In my search for a great PMD pattern, I bought something I have to call a puffball. This ball of fluff didn’t even look like a natural mayfly much. The wing was white CDC, The thorax was pale yellow CDC, and even the body seemed like it was pale yellow CDC, then it had split tailfibers.
My friend told me it would never catch a fish because it did not look like the natural enough, I did not have success with the puffball thing until I fished a breezy day and covered it with Frogs Fanny.
The breeze whipped the puffball back and forth, skimming the top of the water, and a trout hit it so quickly and hard I never even thought to set the hook. In retrospect the puffball was acting like the mayflies when they dip in the water. I then offered the fly to the willows.
Has anyone ever heard of a fly like this before, the fly shop I bought it from closed it’s doors, or was it just a fluke that it was hit?
What you were doing was ‘dapping.’ Bob Boyle of Stone Fly fame and feature writer for Sports Illustrated just did a book on it. Like a fly tumbling through fast water the dapped fly does not give the trout much time to examine it. I believe it is the action and the quick dimpling of the surface more than what the fly looks like up close or is made of that attracted your trout. The trout sees ‘life’ and strikes.
I have used CDC puffs to tye an emerger, (very new at this dry fly tying stuff I have only tied about 20 dries) but from what I remember of the fly, I can not think of a way to make it come together in my head or a pattern. What I remember of the puffpall was that I had to wet the CDC to thread the hook because it was everywere.
If the pattern doesn’t matter, how can you make a puffball. I have only seen the little cdc puffs and the longer tree like things in the tying materials.
If it’s like the caddis pattern, then I would say, start your thread and wrap back towards the bend. Tie in your tail material. Tie in a pale yellow cdc feather by the tip, wrap your thread forward to where the wing will go and then wrap the cdc forward to that point.

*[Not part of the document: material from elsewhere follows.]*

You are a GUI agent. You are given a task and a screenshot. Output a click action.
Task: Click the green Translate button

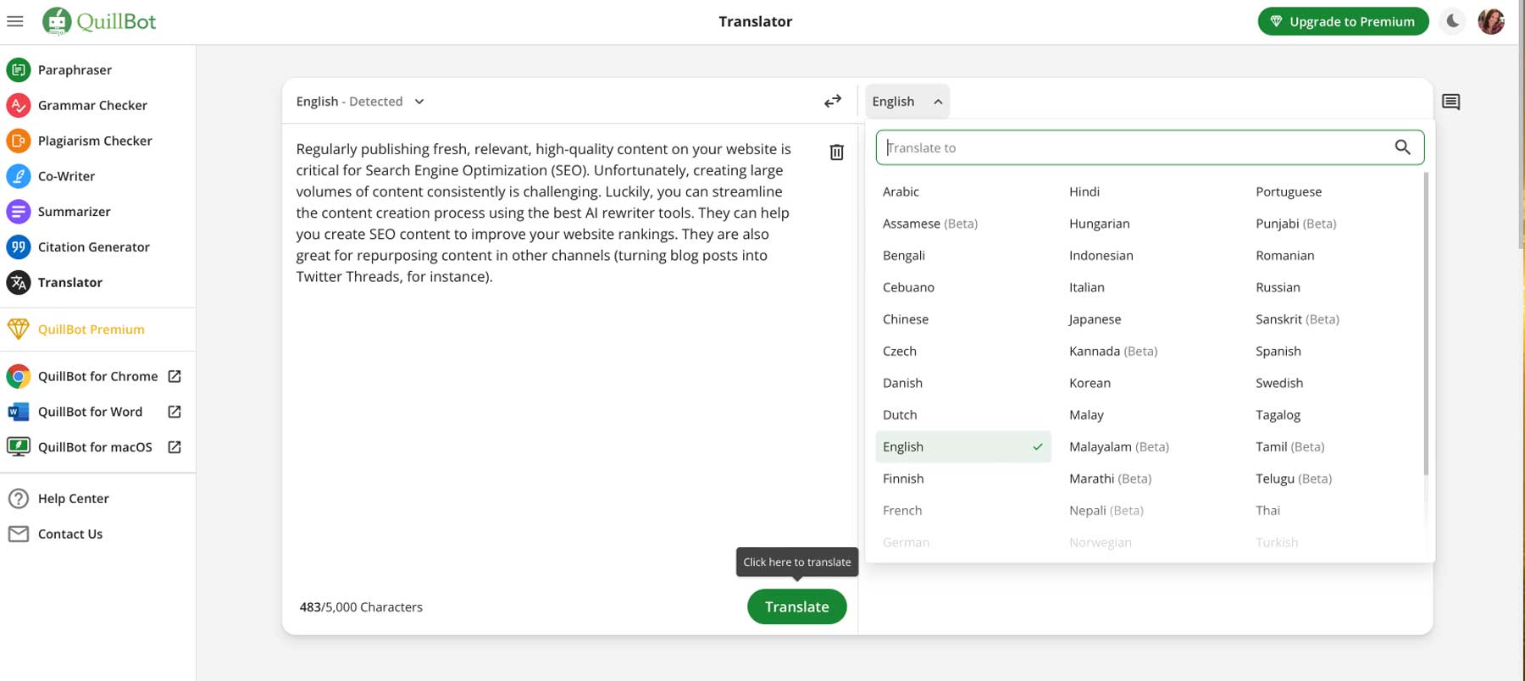(796, 606)
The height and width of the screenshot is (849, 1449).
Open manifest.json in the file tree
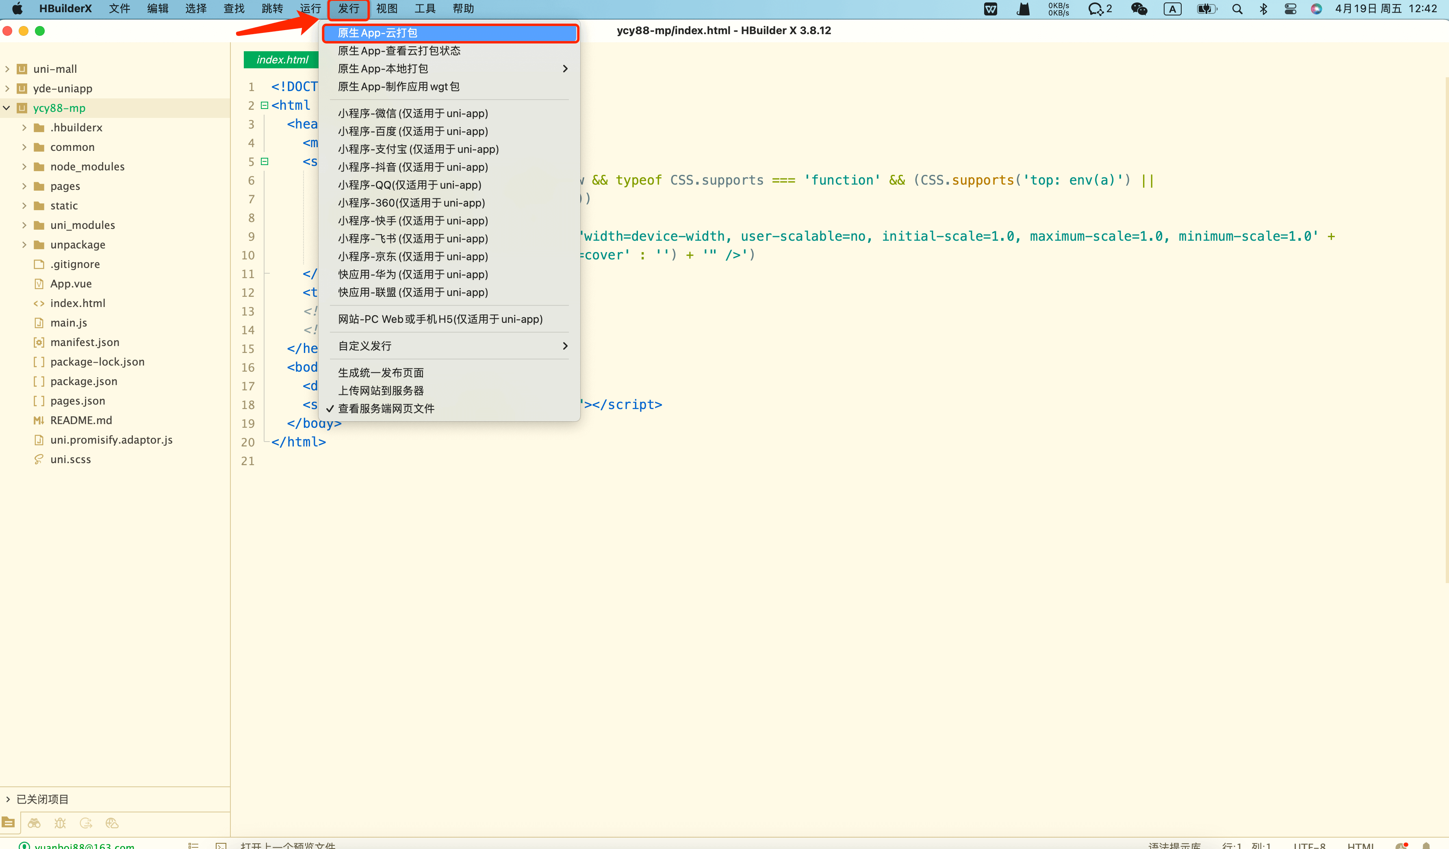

You want the cdc barbules to pop out towards the front to simulate legs. Tie in the cdc wing and then either continue wrapping the body cdc to the front of the wing and tie off or tie the cdc off behind the wing and dub a thorax. I hope this makes sense. If not let me know.
Yes, of course, you are trying to fool a trout with a fly, no different than floating something ugly quickly through fast pocket water. A quick glance, a quick strike. It is all in the game. In a month or two Bob Boyles book will be out. I wrote a “letter” after he sent me a spool of Blow Line and insisted I try it and he included it in his book, not to give him a free plug but check the book out if you see it in a store…Good luck,…Bob
I had used floating fly line a 9ft 5x tapered leader to a cherynoble ant and the little puffball tied off of the ant on 6x tippet with lots of frogs fanny. I think the ant helped to keep the 6x tippet out of the water so that the puff ball could do its thing.
I will try that again this year if I can get the puff ball right.
It took me 2 hours and all I had was white cdc but I think I got it.
I wrapped the body with 2cdc, after 1 cdc parachute, I dubbed pmd color to the thorax because it looked very white and the shape was not right, then teased it out with velcro. I forgot the tail.